L’imam marocain Hassan Iquioussen a été expulsé vendredi 13 janvier vers le Maroc depuis la Belgique, où il a été arrêté le 30 septembre après son expulsion de France pour « propos incitant à la haine et à la discrimination », a annoncé son avocat français à l’AFP.

Ce prédicateur du nord de la France, dont l’expulsion a été annoncée fin juillet par le ministre de l’Intérieur Gérald Darmanin, a été expulsé vers Casablanca après que les autorités marocaines ont délivré jeudi un permis, a indiqué Me Lucie Simon.

La secrétaire d’Etat belge à l’Asile et à la Migration, Nicole de Moor, s’est félicitée « de la bonne coopération » avec la France sur ce dossier, confirmant le retour de l’intéressé au Maroc. « Nous ne pouvons pas permettre à un extrémiste d’errer sur notre territoire. Quiconque n’a pas le droit d’être ici doit être renvoyé », a commenté Mme de Moor, citée dans un communiqué.

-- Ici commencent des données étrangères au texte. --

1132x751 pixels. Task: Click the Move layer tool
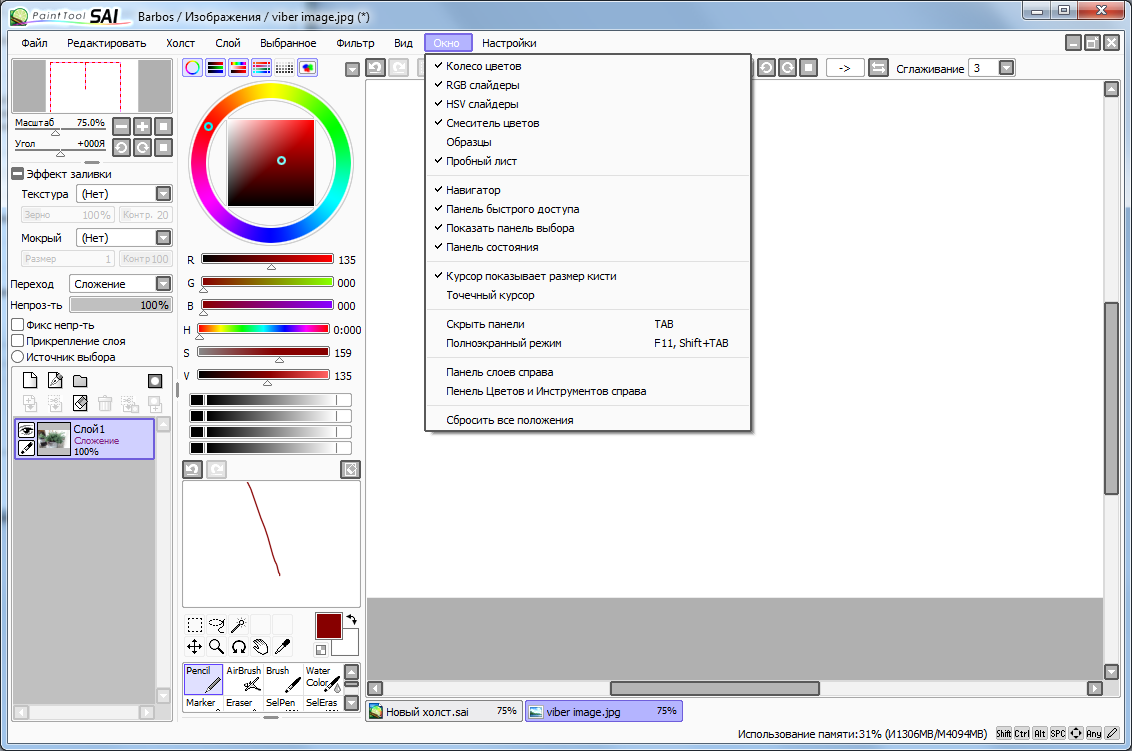pyautogui.click(x=195, y=647)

« Gérald Darmanin s’est beaucoup impliqué auprès de ses homologues sur ce dossier. C’est une grande victoire contre les séparatismes », a commenté l’entourage du ministre français de l’Intérieur. Fin juillet, Gérald Darmanin avait annoncé l’expulsion d’Hassan Iquioussen, l’accusant « d’un discours de prosélytisme entrecoupé de propos qui incitent à la haine et à la discrimination et qui apportent une vision de l’islam contraire aux valeurs de la République ».

Mais l’imam n’a pas été retrouvé lorsque l’arrêté d’expulsion a été définitivement validé par le Conseil d’Etat le 31 août. Il s’était enfui en Belgique francophone où il avait été arrêté dans la région de Mons le 30 septembre. Hassan Iquioussen a ensuite été détenu dans un centre fermé près de Liège (est) mi-novembre pour un séjour irrégulier, après avoir été sommé de quitter le territoire belge à la suite de l’échec de la procédure de mandat d’arrêt européen initiée par la France.

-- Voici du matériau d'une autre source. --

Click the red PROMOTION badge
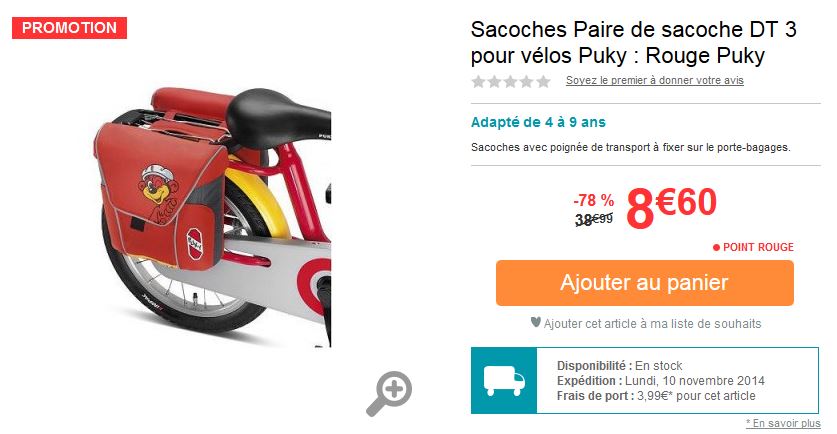 [69, 28]
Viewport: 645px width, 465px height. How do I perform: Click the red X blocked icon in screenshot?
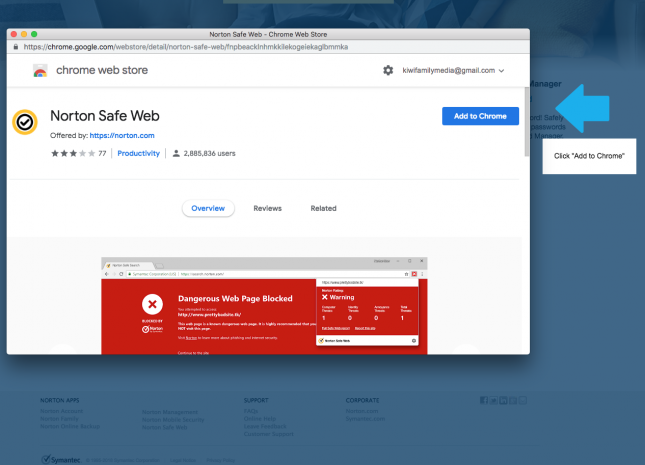(x=150, y=302)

Son avocate française Lucie Simon a été surprise vendredi soir par la « volte-face » du Maroc, qui l’été dernier avait refusé à la France le laissez-passer consulaire permettant à l’imam d’être expulsé vers son pays d’origine. « Je suis surprise par la volte-face des autorités marocaines et je crois que la vie de M. Iquioussen est en France », a réagi Me Lucie Simon, soulignant que les avocats n’ont pas été informés de la délivrance du document consulaire. « Nous attendons le jugement au fond du Tribunal administratif de Paris, si l’arrêté d’expulsion (français) est annulé, la France devra organiser son retour », a-t-il ajouté.